Lay out each line of the data below as a numbered list, skipping any blank lines. Omit the pictures from your answer.

Element and text position data:

┌──

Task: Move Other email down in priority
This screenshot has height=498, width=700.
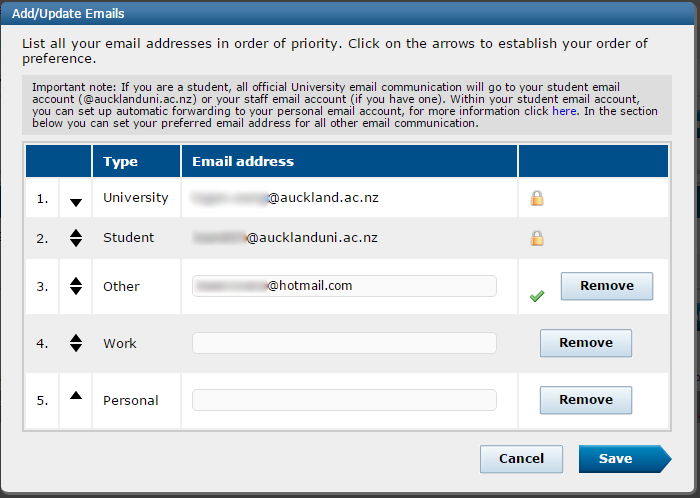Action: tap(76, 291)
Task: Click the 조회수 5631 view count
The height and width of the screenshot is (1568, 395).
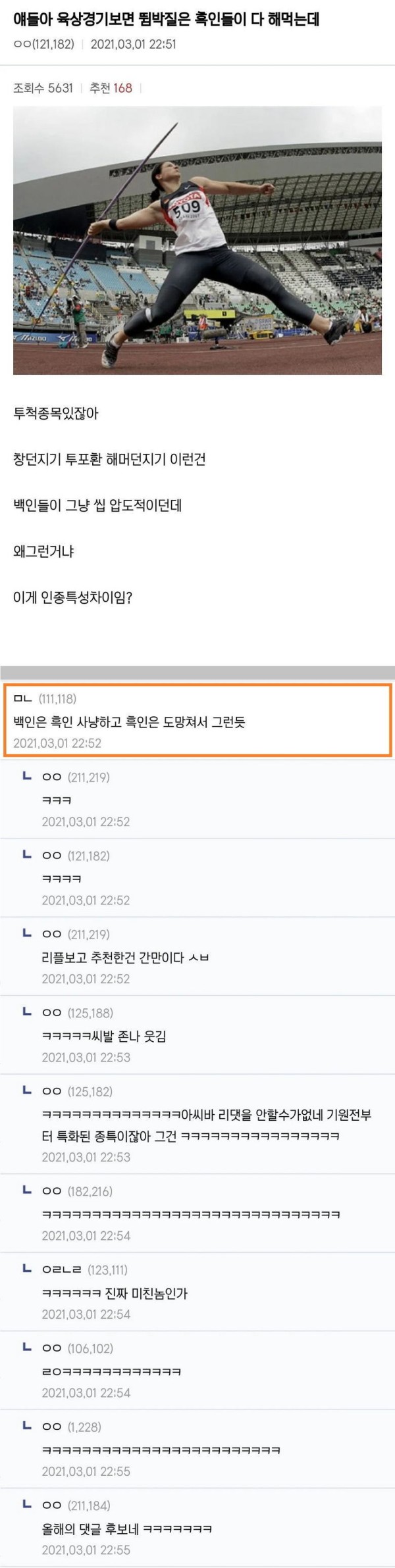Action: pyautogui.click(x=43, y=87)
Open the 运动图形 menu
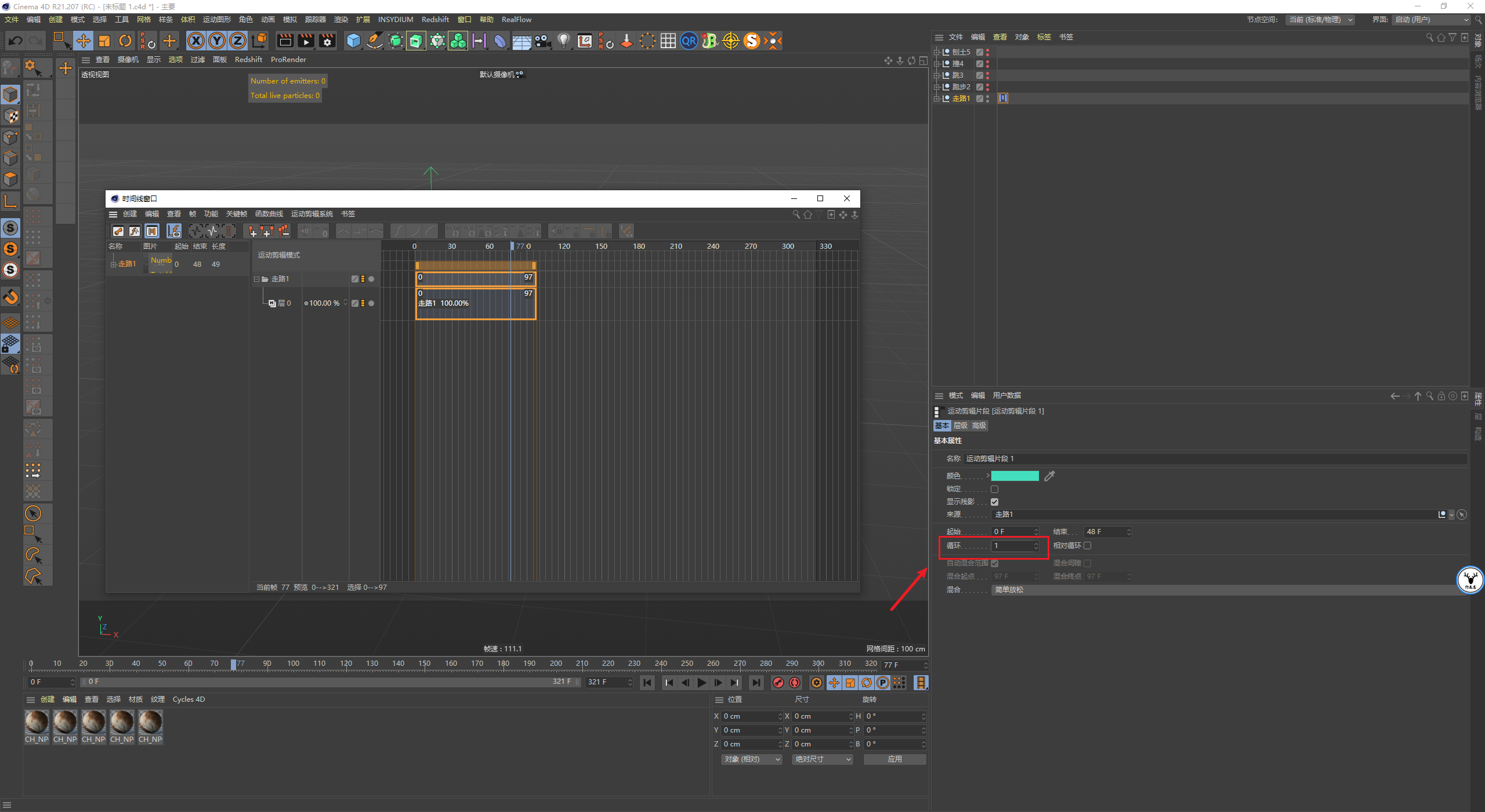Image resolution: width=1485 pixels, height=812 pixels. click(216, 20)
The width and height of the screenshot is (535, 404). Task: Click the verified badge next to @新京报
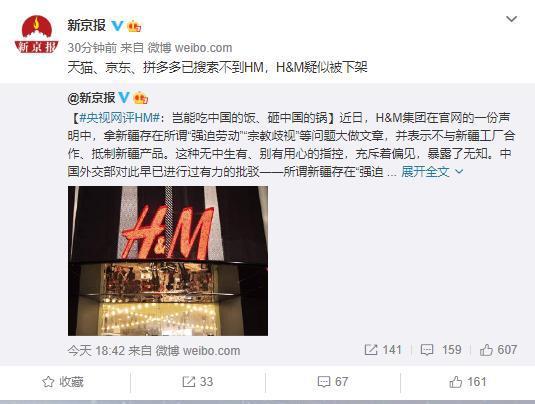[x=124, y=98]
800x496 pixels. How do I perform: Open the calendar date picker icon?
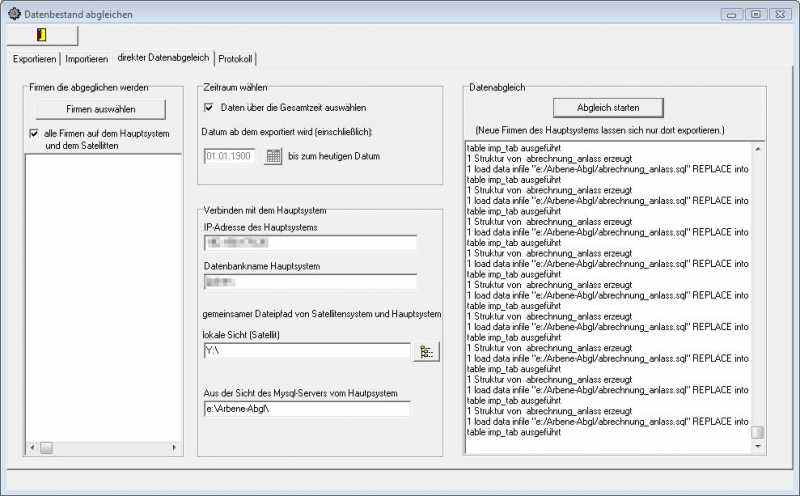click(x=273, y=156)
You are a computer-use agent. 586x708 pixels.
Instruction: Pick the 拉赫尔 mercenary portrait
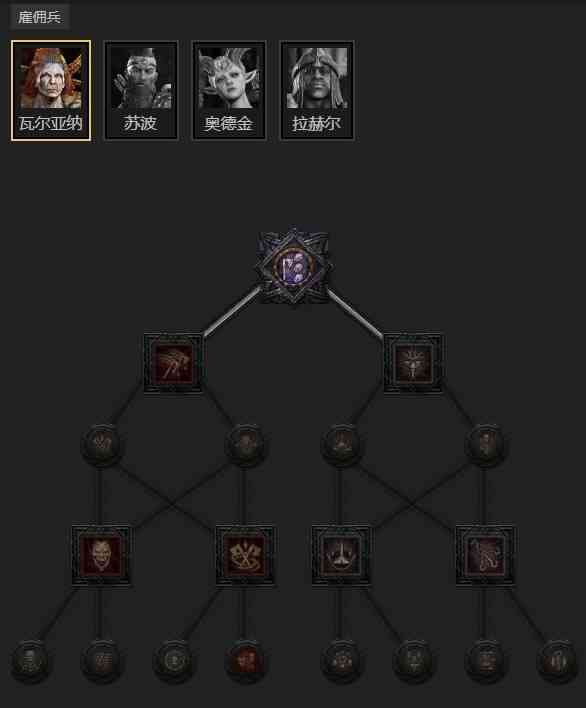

└──

* [Output below]:
1. Task: Move Other email down in priority
2. This screenshot has height=498, width=700.
3. Action: tap(76, 291)
4. Task: Click the 조회수 5631 view count
5. The height and width of the screenshot is (1568, 395).
6. Action: pyautogui.click(x=43, y=87)
7. Open the 运动图形 menu
8. Image resolution: width=1485 pixels, height=812 pixels. click(216, 20)
9. The width and height of the screenshot is (535, 404). Task: Click the verified badge next to @新京报
10. [x=124, y=98]
11. 800x496 pixels. How do I perform: Open the calendar date picker icon?
12. click(x=273, y=156)
13. You are a computer-use agent. 586x708 pixels.
14. Instruction: Pick the 拉赫尔 mercenary portrait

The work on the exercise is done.